NEW YORK ( TheStreet) -- The deadline for raising the debt ceiling is swiftly approaching, and while headway was made with Tuesday's so-called Gang of Six plan, created by a bipartisan group of six senators, most doubt the proposal will be passed as is.

The debt ceiling is the amount the U.S. government is allowed to borrow at any given time. It's capped at $14.3 trillion, a figure the U.S. has essentially reached. Congress needs to approve a raise to the debt ceiling by Aug. 2 or risk defaulting on debt, services and benefits for U.S. citizens.

As the deadline ticks nearer for a default on U.S. debt, small-business officials find cause for hope and alarm.

Such votes occur regularly, but this year Republicans have dug in on several underlying issues, alarming economists and rating agencies such as Moody's (MCO - Get Report) and Standard & Poor's as the deadline ticks nearer. Of course there are also reasons for small businesses to be concerned about the default.

"The consequences of that are what concerns our members -- the potential for higher taxes and how does that impact government services over the long haul?
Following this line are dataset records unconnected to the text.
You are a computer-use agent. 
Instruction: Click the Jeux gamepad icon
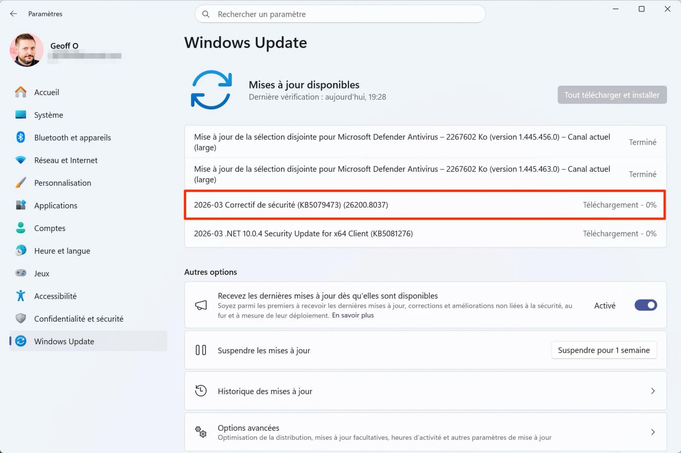[x=20, y=273]
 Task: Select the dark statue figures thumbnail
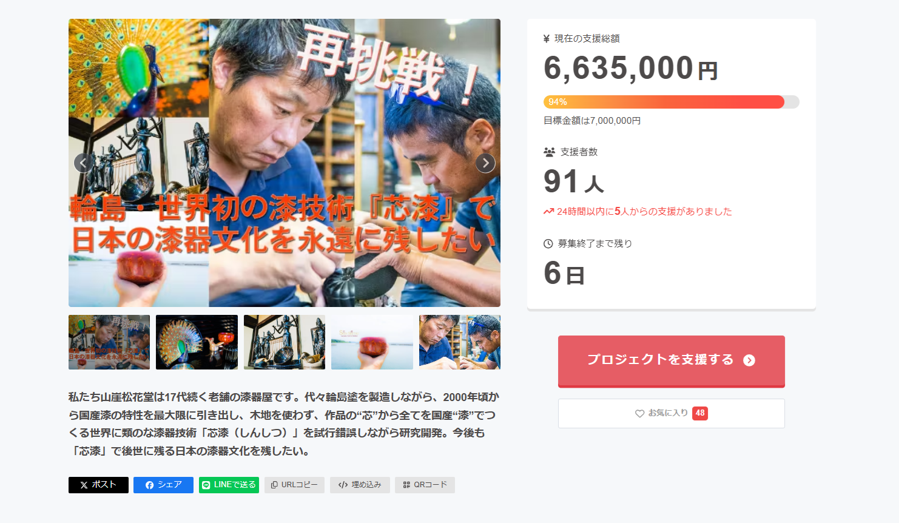pyautogui.click(x=285, y=342)
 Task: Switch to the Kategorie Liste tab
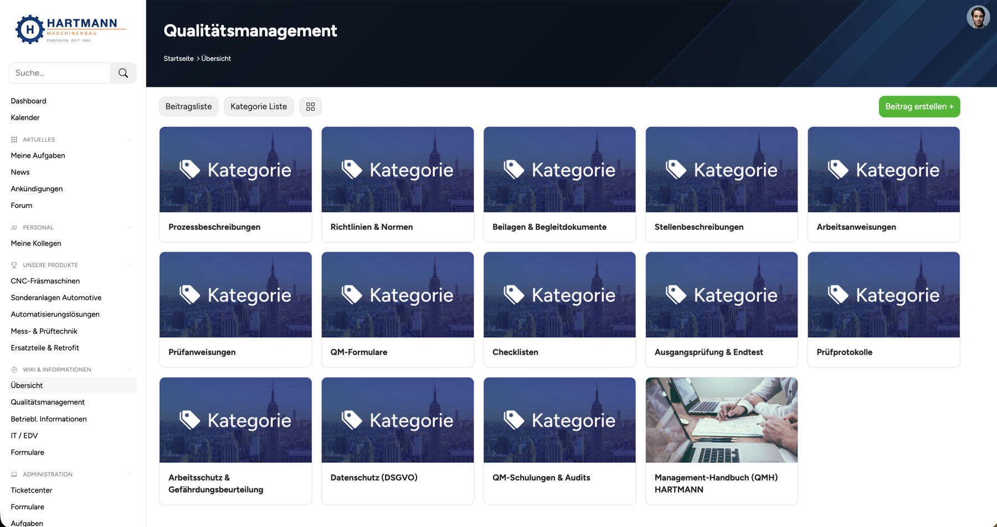pos(258,106)
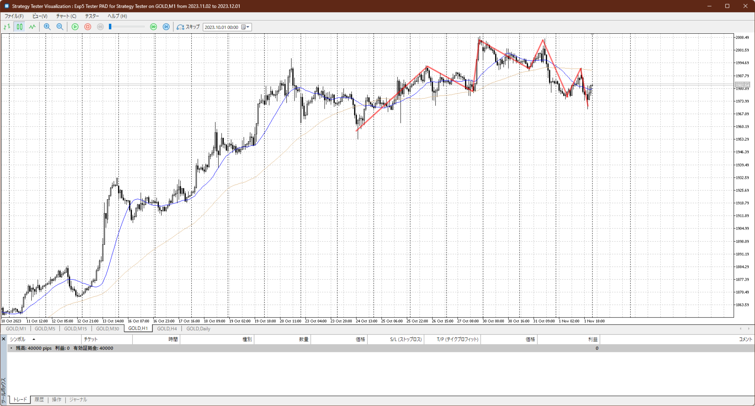Switch to line chart view

click(32, 27)
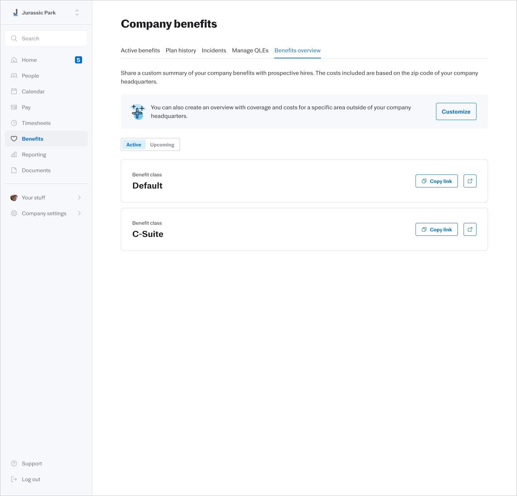Expand Company settings menu
The width and height of the screenshot is (517, 496).
79,213
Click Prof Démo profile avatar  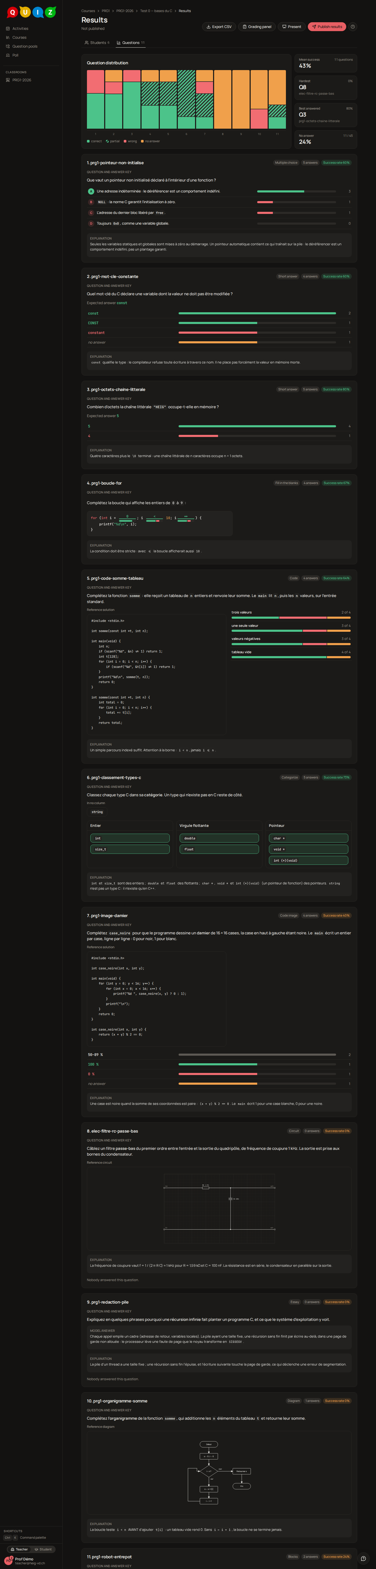click(9, 1560)
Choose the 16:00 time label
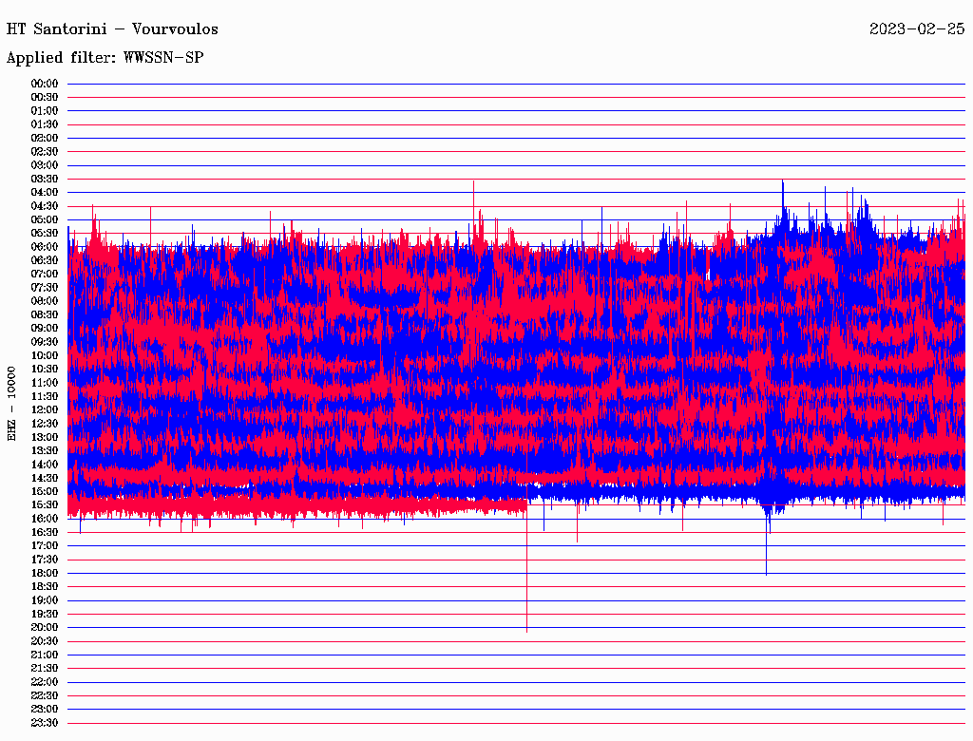Screen dimensions: 973x741 coord(45,519)
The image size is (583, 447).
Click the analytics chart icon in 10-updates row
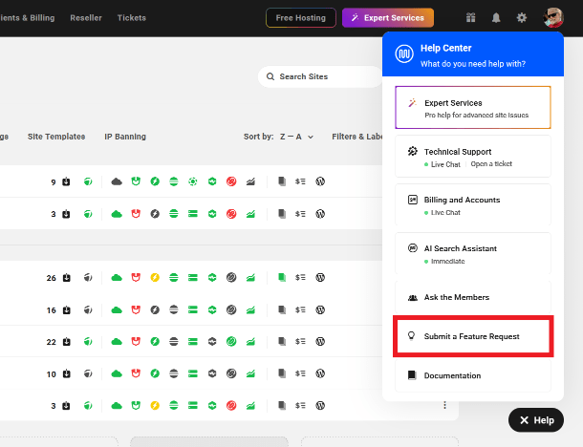pyautogui.click(x=250, y=373)
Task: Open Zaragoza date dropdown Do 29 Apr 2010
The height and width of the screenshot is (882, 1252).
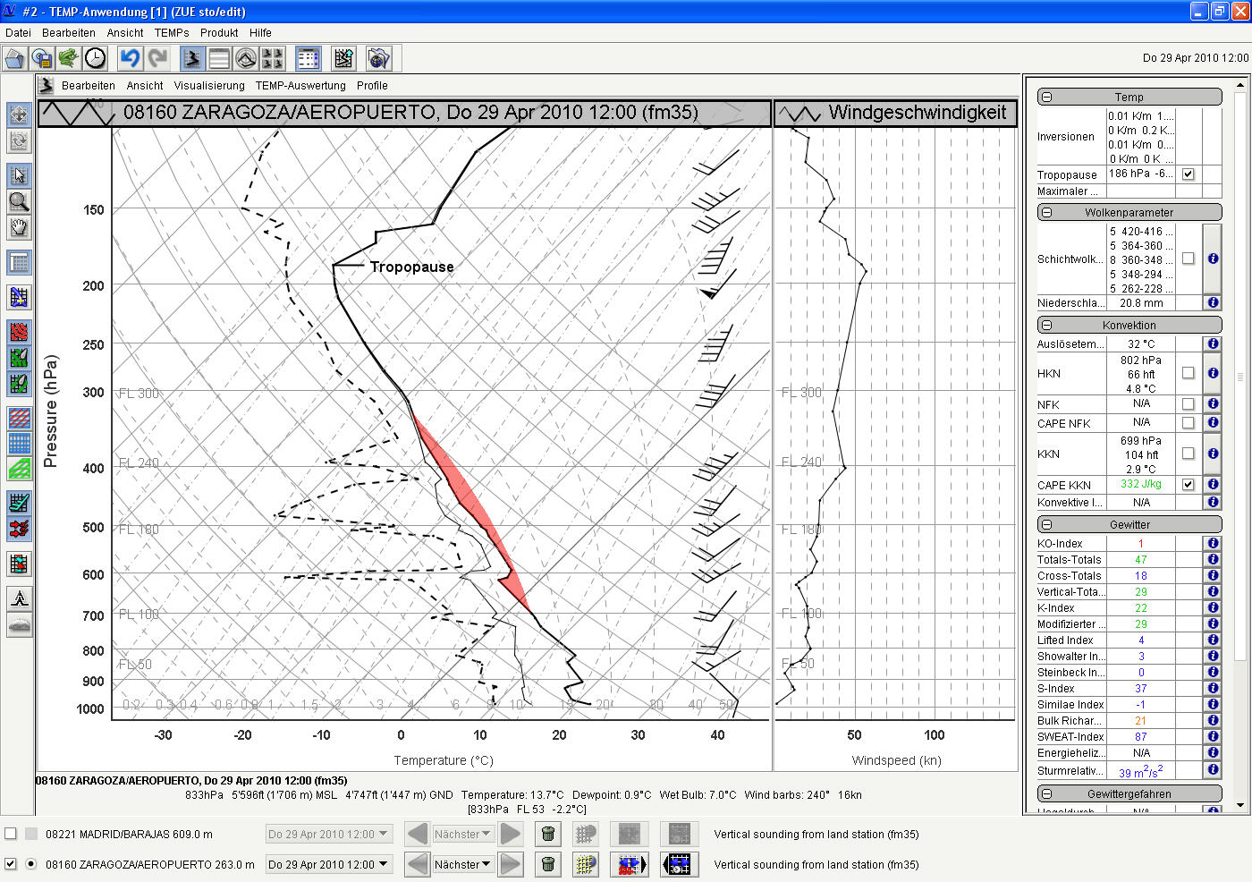Action: point(328,864)

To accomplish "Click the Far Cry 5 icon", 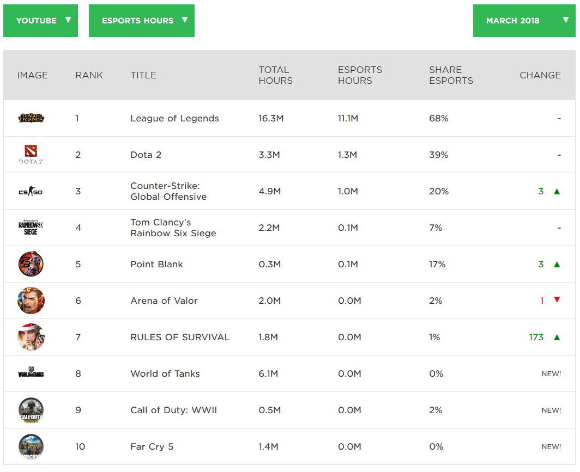I will (31, 446).
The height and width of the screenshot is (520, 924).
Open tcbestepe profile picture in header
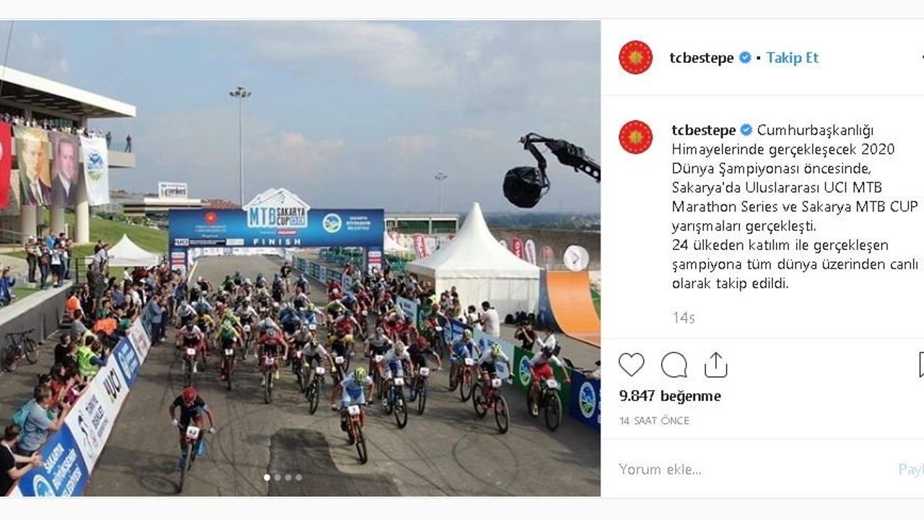pyautogui.click(x=636, y=58)
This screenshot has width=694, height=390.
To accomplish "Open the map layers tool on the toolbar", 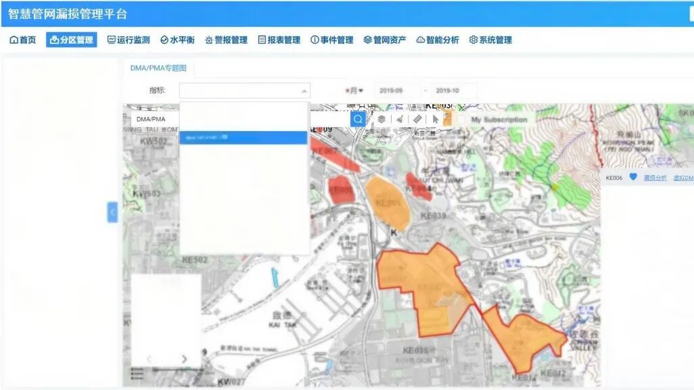I will [x=381, y=118].

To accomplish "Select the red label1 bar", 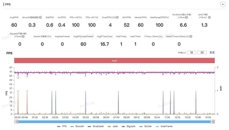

They want Washington to have some fiscal responsibility," says Bill Rys, tax counsel at the National Federation of Independent Business.

>>>Likely Debt Debate Result: Spending Cuts

Here are three ways the outcome of the debt ceiling debate could directly affect small businesses:

1. Getting a loan will be even tougher.
As if getting a bank loan isn't hard enough these days for small businesses, if the government places a large cap on spending or, in a worst-case scenario, the debt ceiling does not get raised, new loans will be even tougher.

"The bottom line is the raising the debt ceiling is as inevitable as taxes and death," says Jeff Stibel, CEO of Dun & Bradstreet Credibility.

If the debt ceiling doesn't get lifted, "this would be a cataclysmic even for small businesses," Stibel says. "What's going to happen is U.S. credit is going to get downgraded, which means access to credit is going to get much harder and interest rates are going to skyrocket."

To get a bank loan "will be harder and the terms would be so onerous that it just won't be palatable," he says.

Federal spending last year amounted to approximately 24% GDP -- a level not seen since World War II, the National Small Business Association says.

"If we continue to run high deficits, increased interest rates and constricted credit will negatively impact small businesses' ability to garner financing, the lifeblood of every small firm," it says.